◆ Aim
Copy the lines below word for word, leaving out the pictures.

◆ Data extract
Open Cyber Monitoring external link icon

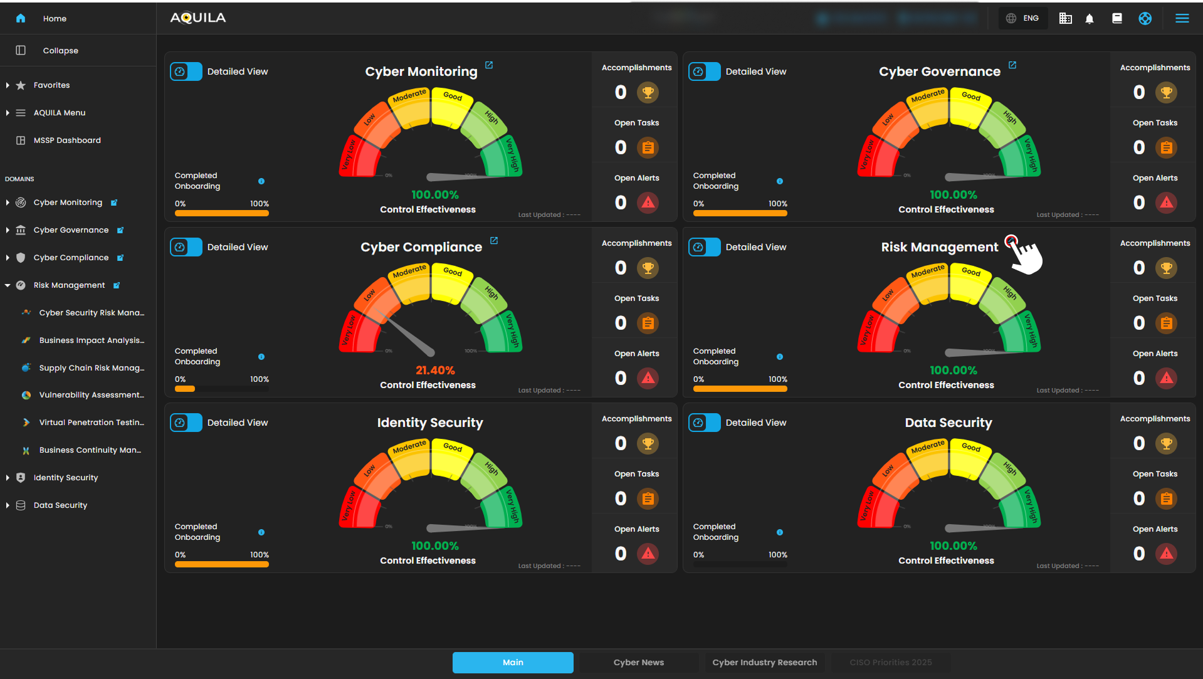pos(489,65)
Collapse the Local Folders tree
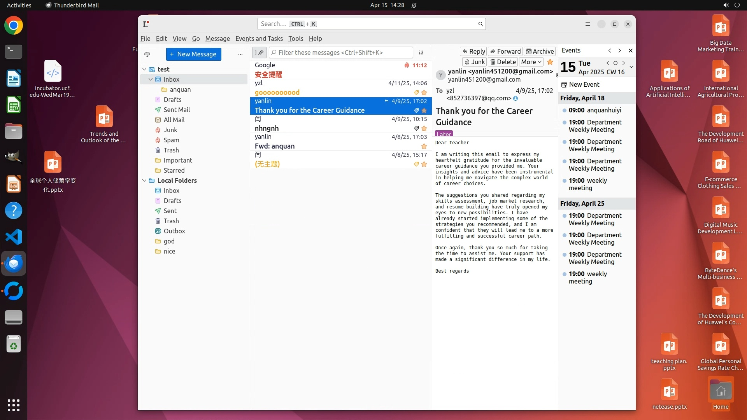The height and width of the screenshot is (420, 747). click(144, 180)
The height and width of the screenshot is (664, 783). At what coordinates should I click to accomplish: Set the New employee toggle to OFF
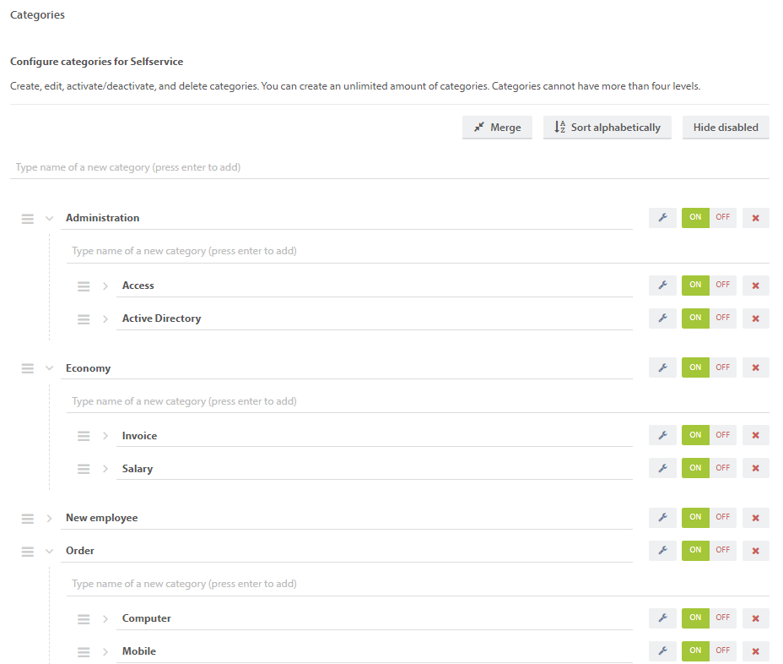(x=723, y=518)
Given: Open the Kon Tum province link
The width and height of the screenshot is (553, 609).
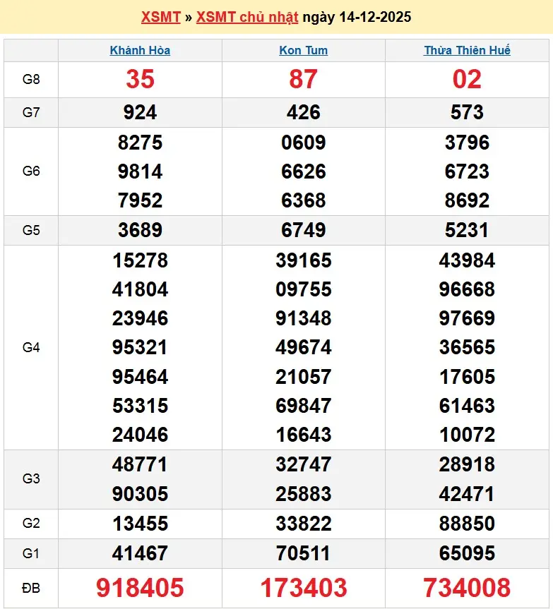Looking at the screenshot, I should click(303, 51).
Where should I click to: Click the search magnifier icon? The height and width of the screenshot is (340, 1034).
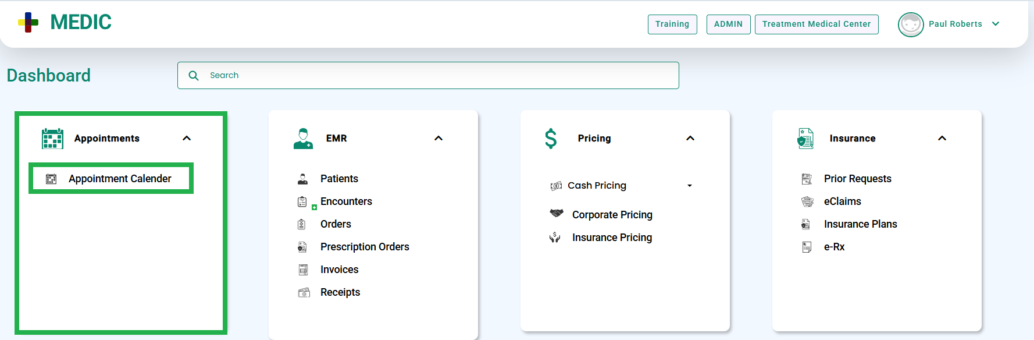[194, 76]
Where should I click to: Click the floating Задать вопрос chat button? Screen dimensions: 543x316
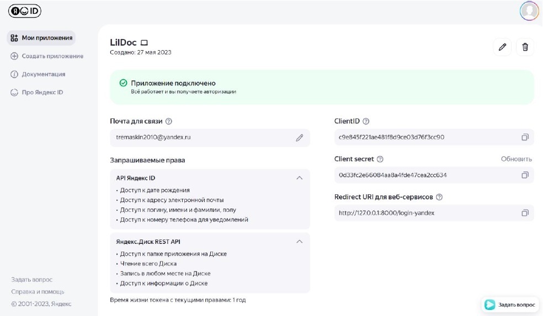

◆ Exercise solution
Open Cyber Monitoring external link icon

pos(489,65)
Collapse the Local Folders tree
The height and width of the screenshot is (420, 747). click(144, 180)
The height and width of the screenshot is (664, 783). At what coordinates should I click to accomplish: Set the New employee toggle to OFF
(x=723, y=518)
Given: Open the Kon Tum province link
The width and height of the screenshot is (553, 609).
Looking at the screenshot, I should click(303, 51).
Where should I click to: Click the search magnifier icon? The height and width of the screenshot is (340, 1034).
[194, 76]
Where should I click to: Click the floating Задать вопрос chat button? Screen dimensions: 543x316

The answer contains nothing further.